24-bit values (NTSC)
|Description||24-bit value||Lines NTSC||Lines PAL|
|Lead-In||88FFFF||17, 18, 280, and 281||17, 18, 330, and 331|
|Lead-Out||80EEEE||17, 18, 280, and 281||17, 18, 330, and 331|
|Picture Number (frame number)||NTSC: A BCD-encoded number OR'd with (0xF00000 OR (bNoStop << 19)), where bNoStop is 1 if we don't want to stop or 0 if we do. For example, picture number of 10 with bNoStop set, would be 0xF80010. Maximum picture number is 79999. NOTE : I have yet to find a laserdisc player that honors bit 19 (ie they all seem to ignore it). See IEC 60857, section 10.1.4 for more info about this bit.
PAL: A BCD-encoded number OR'd with (0xF00000). Max picture number is 99999.
|(17 and 18) or (280 and 281) depending on which field is the first field for the picture.||(17 and 18) or (330 and 331) depending on which field is the first field for the picture.|
|Picture Stop Code||0x82CFFF. Must come one field after a picture number code, to enable stopping on that picture.||(16 and 17) or (279 and 280).||(16 and 17) or (329 and 330).|
|Chapter Number||A BCD-encoded number shifted left by 12 bits and OR'd with (0x800DDD OR (bNoStop << 19)), where bNoStop is 0 for the first 400 tracks of a chapter and 1 thereafter (so that it's easy for the laserdisc player to find chapter boundaries while searching). For example, a chapter number of 1, with bNoStop set would be 0x881DDD. Maximum chapter number is 79. See IEC 60857, section 10.1.5 for more info about the chapter number encoding.||17, 18, 280, and 281 of active fields that do not have picture numbers. Stop codes also take precedence for lines 17 and 280.||17, 18, 330, and 331 of active fields that do not have picture numbers. Stop codes also take precedence for lines 17 and 330.|
VBI File Format
Here is a basic file format for storing VBI information.
24-bit value convention
Much of the VBI information is stored as 24-bit values. For our purposes, we will store these values in big-endian format (to make it easy to read from a hex editor). Also, a black line will be stored as 0. A non-black line which could not be parsed (for example, due to an error on the disc) will be stored as 0x7FFFFF which should not conflict with any valid data (because all valid data must have the most significant bit set).
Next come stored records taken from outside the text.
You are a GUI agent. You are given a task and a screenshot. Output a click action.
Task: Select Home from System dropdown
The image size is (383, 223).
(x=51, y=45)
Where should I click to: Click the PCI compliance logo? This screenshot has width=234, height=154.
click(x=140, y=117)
|0-3||The bytes "1VBI" as a version header.|
|4+N||Bit 0 is set if this field contains a white flag (line 11 or 274 depending on the field). Only applies to NTSC and is always 0 for PAL. All other bits are reserved and should be 0.|
|5+N to 7+N||This field's 24-bit value for line 16/279|
|8+N to 10+N||This field's 24-bit value for line 17/280|
|11+N to 13+N||This field's 24-bit value for line 18/281|
N is defined as the field index (starting with 0) multiplied by the size of one VBI entry (10 bytes in this case). So the first set of VBI data starts at 4 because (0*10) is 0, and the header's size is 4. The second set (index 1) would start at offset 14 beceause (1*10) is 10, and the header's size is 4.
Should the 'most plausible' value for line 17 and 18 be stored?
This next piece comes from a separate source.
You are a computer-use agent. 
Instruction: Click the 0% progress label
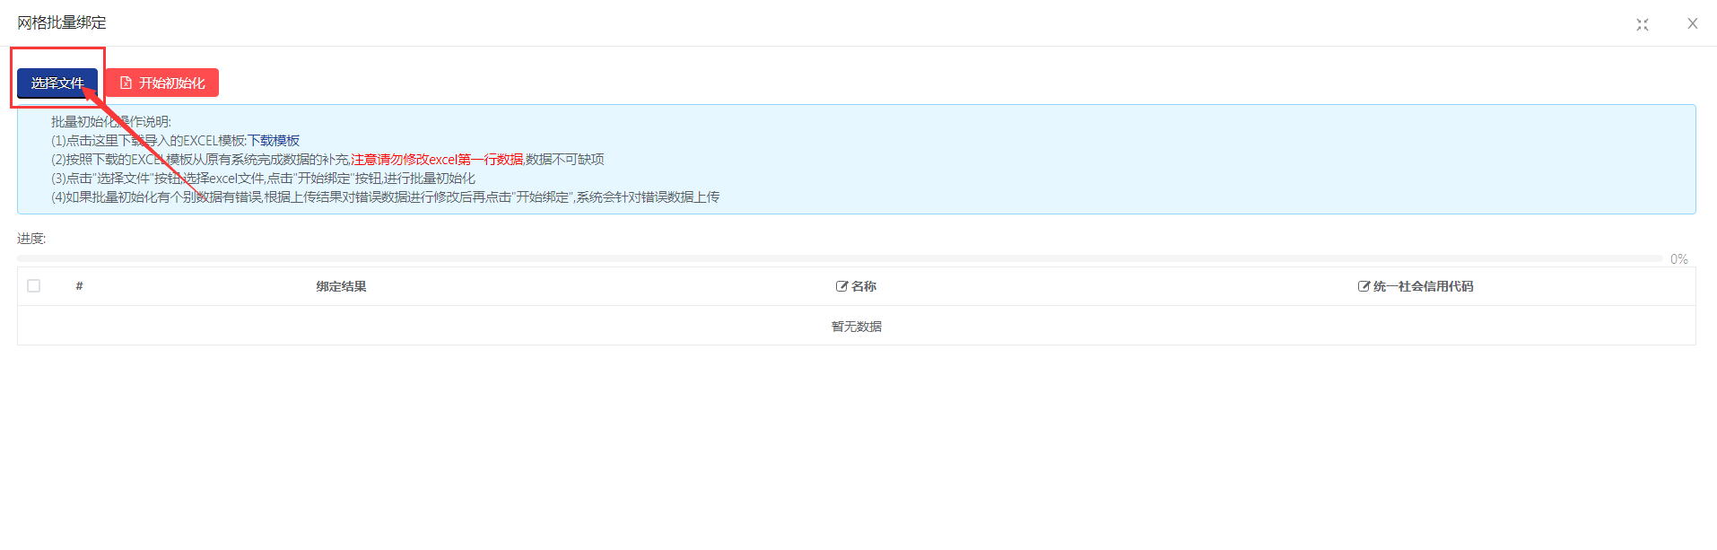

MAME's code stores the most plausible value for line 17/18 because lines 17 and 18 are used to store picture numbers, and they are both supposed to contain the same data. If one of them can't be parsed, the other one can hopefully be used to obtain the required data. At first, I decided to follow this convention and store the most plausible value for lines 17 and 18. But then I started thinking about how stop codes are stored on lines 16 and 17 and the chapter codes can be mingled with stop codes, and I started realizing that three lines must be looked at for each field, not just two. Therefore, the benefit of storing the best value for lines 17/18 (which was always about performance in my mind) was lost. So my new solution is to just store the parsed VBI data and to compute the actual frame numbers and stop codes at run-time when the VBI data is first loaded.